Here's some example data:

df <- structure(list(From = c("3 February 2015[N 4]", "23 February 2017[N 3]", 
                    "17 March 2010[N 1]", "22 July 2016[N 2]", "14 May 1986", "22 February 1995", 
                    "8 June 1995", "12 August 1996"), Until = c("4 November 2015", 
                                                                "17 October 2017", "9 May 2010", "3 January 2017", "21 February 1995", 
                                                                "8 June 1995", "12 August 1996", "13 September 1996")), class = c("spec_tbl_df", 
                                                                                                                                  "tbl_df", "tbl", "data.frame"), row.names = c(NA, -8L), spec = structure(list(
                                                                                                                                    cols = list(Name = structure(list(), class = c("collector_character", 
                                                                                                                                                                                   "collector")), Nat. = structure(list(), class = c("collector_logical", 
                                                                                                                                                                                                                                     "collector")), Club = structure(list(), class = c("collector_character", 
                                                                                                                                                                                                                                                                                       "collector")), From = structure(list(), class = c("collector_character", 
                                                                                                                                                                                                                                                                                                                                         "collector")), Until = structure(list(), class = c("collector_character", 
                                                                                                                                                                                                                                                                                                                                                                                            "collector")), `Duration
                                                                                                                                                (days)` = structure(list(), class = c("collector_double", 
                                                                                                                                                                                      "collector")), `Years in
                                                                                                                                                League` = structure(list(), class = c("collector_character", 
                                                                                                                                                                                      "collector")), Ref. = structure(list(), class = c("collector_character", 
                                                                                                                                                                                                                                        "collector"))), default = structure(list(), class = c("collector_guess", 
                                                                                                                                                                                                                                                                                              "collector")), skip = 1), class = "col_spec"))

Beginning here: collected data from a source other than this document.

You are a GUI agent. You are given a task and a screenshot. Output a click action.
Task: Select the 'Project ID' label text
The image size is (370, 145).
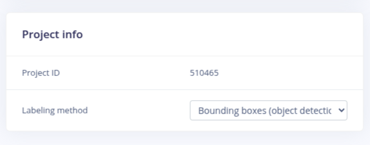(x=41, y=73)
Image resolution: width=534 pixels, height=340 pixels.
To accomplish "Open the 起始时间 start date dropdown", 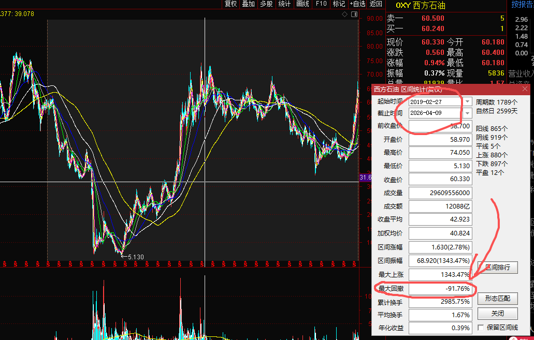I will click(x=467, y=101).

The artefacts are in the format of square brackets with a letter and a number in it eg. [N1].

When I go to parse into a date column Until works just fine:

library(lubridate)
df %>%
  mutate(Until = dmy(Until))

But the column From with the odd artefact fails to parse for those entries:

df %>%
  mutate(From = dmy(From))

I've tried gsub with plain text first, even tho it would be one at a time:

gsub("[N1]", "", df$From)

... but text in the column beyond artefact entries gets messed up - I'm assuming due to the square brackets.

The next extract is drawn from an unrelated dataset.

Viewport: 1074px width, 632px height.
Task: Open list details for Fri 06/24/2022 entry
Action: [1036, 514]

I then tried regex, but can't get it to work:

gsub("\\[.*?\]/", "", df$From)

gsub("\\[N\d\\]", "", df$From)

both giving the same: Error: '\]' is an unrecognized escape in character string starting

I don't really mind if the solution is gsub or str_replace_all from tidyverse, I just need to remove / replace [N1], [N2] and so forth.

nycrefugee
  • 1,629
  • 1
  • 10
  • 23
  • 1
    Why `/` at the end of the first regex? Use `gsub("\\[.*?]", "", df$From)` or `gsub("\\[[^][]*]", "", df$From)` – Wiktor Stribiżew Mar 18 '19 at 20:21
  • 1
    In R, you need two backslashes to escape, not 1 like in some other languages. In your `"\\[.*?\]/"`, you've got only 1 to escape the second `]`, and in `"\\[N\d\\]"` you only have 1 to create `\\d`. Unless there's more to it, I'd consider this more or less a typo – camille Mar 18 '19 at 20:21
  • I checked out the referenced duplicate and found a working answer `gsub('\\[.*?\\]', '', text)` - for some reason it didn't appear in search. – nycrefugee Mar 18 '19 at 20:29
  • 1
    No need for regex if you use `as.Date`: `as.Date(c("3 February 2015[N 4]", "14 May 1986"), "%d %B %Y")`. "Character strings are processed as far as necessary for the format specified: any trailing characters are ignored." – Henrik Mar 18 '19 at 20:29
  • @Henrik - thank you, I wondered about that but hadn't tried. – nycrefugee Mar 18 '19 at 20:30

0 Answers0